**GIVEN TASK**.
Rewrite the records below so that every "Screen dimensions" becomes "Display size", with nothing else changed.

A run of records
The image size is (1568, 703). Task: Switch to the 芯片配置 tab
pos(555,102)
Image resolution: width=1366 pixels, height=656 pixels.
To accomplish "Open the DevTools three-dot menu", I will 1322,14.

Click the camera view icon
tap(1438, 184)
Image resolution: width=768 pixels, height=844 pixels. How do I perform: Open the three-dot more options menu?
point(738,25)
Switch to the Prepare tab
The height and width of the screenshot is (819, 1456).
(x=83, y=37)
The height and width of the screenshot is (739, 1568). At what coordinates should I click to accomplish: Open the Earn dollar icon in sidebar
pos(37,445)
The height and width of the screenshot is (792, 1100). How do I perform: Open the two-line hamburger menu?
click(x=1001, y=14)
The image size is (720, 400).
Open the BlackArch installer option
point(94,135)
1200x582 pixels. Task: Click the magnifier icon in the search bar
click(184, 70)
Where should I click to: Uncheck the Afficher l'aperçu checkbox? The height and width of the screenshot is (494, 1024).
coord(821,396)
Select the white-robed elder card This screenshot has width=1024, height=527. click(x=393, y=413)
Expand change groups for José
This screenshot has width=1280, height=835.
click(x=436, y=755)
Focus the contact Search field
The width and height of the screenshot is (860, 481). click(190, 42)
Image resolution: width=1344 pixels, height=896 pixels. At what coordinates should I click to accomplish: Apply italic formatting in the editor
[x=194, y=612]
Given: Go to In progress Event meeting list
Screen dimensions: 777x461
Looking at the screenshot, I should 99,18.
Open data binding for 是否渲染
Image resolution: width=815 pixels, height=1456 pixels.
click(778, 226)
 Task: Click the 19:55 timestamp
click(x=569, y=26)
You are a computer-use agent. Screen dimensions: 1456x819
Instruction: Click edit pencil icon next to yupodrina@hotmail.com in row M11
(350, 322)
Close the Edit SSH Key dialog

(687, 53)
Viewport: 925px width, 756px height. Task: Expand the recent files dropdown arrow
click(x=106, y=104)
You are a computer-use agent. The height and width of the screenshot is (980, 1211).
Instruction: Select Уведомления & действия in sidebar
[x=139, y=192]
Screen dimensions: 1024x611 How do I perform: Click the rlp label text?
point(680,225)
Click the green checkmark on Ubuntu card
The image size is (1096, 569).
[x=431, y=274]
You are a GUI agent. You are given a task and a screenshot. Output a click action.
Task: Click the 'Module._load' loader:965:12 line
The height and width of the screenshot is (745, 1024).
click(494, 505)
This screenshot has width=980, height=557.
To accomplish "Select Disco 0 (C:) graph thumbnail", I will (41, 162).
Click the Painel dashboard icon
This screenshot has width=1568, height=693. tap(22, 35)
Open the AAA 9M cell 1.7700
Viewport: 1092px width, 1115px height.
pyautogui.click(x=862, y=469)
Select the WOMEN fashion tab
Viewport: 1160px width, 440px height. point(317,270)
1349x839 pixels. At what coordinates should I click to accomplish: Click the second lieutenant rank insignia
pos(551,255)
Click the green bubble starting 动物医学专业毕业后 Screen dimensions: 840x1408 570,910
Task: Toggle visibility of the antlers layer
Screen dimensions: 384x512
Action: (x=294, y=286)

**ANSWER FOR THIS EXERCISE**.
The image size is (1568, 703). Task: Switch to the 芯片配置 tab
pos(555,102)
Image resolution: width=1366 pixels, height=656 pixels.
To accomplish "Open the DevTools three-dot menu", I will 1322,14.

Click the camera view icon
tap(1438, 184)
Image resolution: width=768 pixels, height=844 pixels. How do I perform: Open the three-dot more options menu?
point(738,25)
Switch to the Prepare tab
The height and width of the screenshot is (819, 1456).
(x=83, y=37)
The height and width of the screenshot is (739, 1568). At what coordinates should I click to accomplish: Open the Earn dollar icon in sidebar
pos(37,445)
The height and width of the screenshot is (792, 1100). How do I perform: Open the two-line hamburger menu?
click(x=1001, y=14)
The image size is (720, 400).
Open the BlackArch installer option
point(94,135)
1200x582 pixels. Task: Click the magnifier icon in the search bar
click(184, 70)
Where should I click to: Uncheck the Afficher l'aperçu checkbox? The height and width of the screenshot is (494, 1024).
coord(821,396)
Select the white-robed elder card This screenshot has width=1024, height=527. click(x=393, y=413)
Expand change groups for José
This screenshot has width=1280, height=835.
click(x=436, y=755)
Focus the contact Search field
The width and height of the screenshot is (860, 481). click(190, 42)
Image resolution: width=1344 pixels, height=896 pixels. At what coordinates should I click to accomplish: Apply italic formatting in the editor
[x=194, y=612]
Given: Go to In progress Event meeting list
Display size: 777x461
Looking at the screenshot, I should 99,18.
Open data binding for 是否渲染
Image resolution: width=815 pixels, height=1456 pixels.
click(778, 226)
 Task: Click the 19:55 timestamp
click(x=569, y=26)
You are a computer-use agent. Display size: 1456x819
Instruction: Click edit pencil icon next to yupodrina@hotmail.com in row M11
(350, 322)
Close the Edit SSH Key dialog

(687, 53)
Viewport: 925px width, 756px height. Task: Expand the recent files dropdown arrow
click(x=106, y=104)
You are a computer-use agent. The height and width of the screenshot is (980, 1211).
Instruction: Select Уведомления & действия in sidebar
[x=139, y=192]
Display size: 1024x611 How do I perform: Click the rlp label text?
point(680,225)
Click the green checkmark on Ubuntu card
The image size is (1096, 569).
[x=431, y=274]
You are a GUI agent. You are given a task and a screenshot. Output a click action.
Task: Click the 'Module._load' loader:965:12 line
The height and width of the screenshot is (745, 1024).
click(494, 505)
This screenshot has width=980, height=557.
To accomplish "Select Disco 0 (C:) graph thumbnail", I will (41, 162).
Click the Painel dashboard icon
This screenshot has width=1568, height=693. tap(22, 35)
Open the AAA 9M cell 1.7700
Viewport: 1092px width, 1115px height.
pyautogui.click(x=862, y=469)
Select the WOMEN fashion tab
Viewport: 1160px width, 440px height. point(317,270)
1349x839 pixels. At what coordinates should I click to accomplish: Click the second lieutenant rank insignia
pos(551,255)
Click the green bubble starting 动物医学专业毕业后 Display size: 840x1408 570,910
Task: Toggle visibility of the antlers layer
Display size: 384x512
Action: (x=294, y=286)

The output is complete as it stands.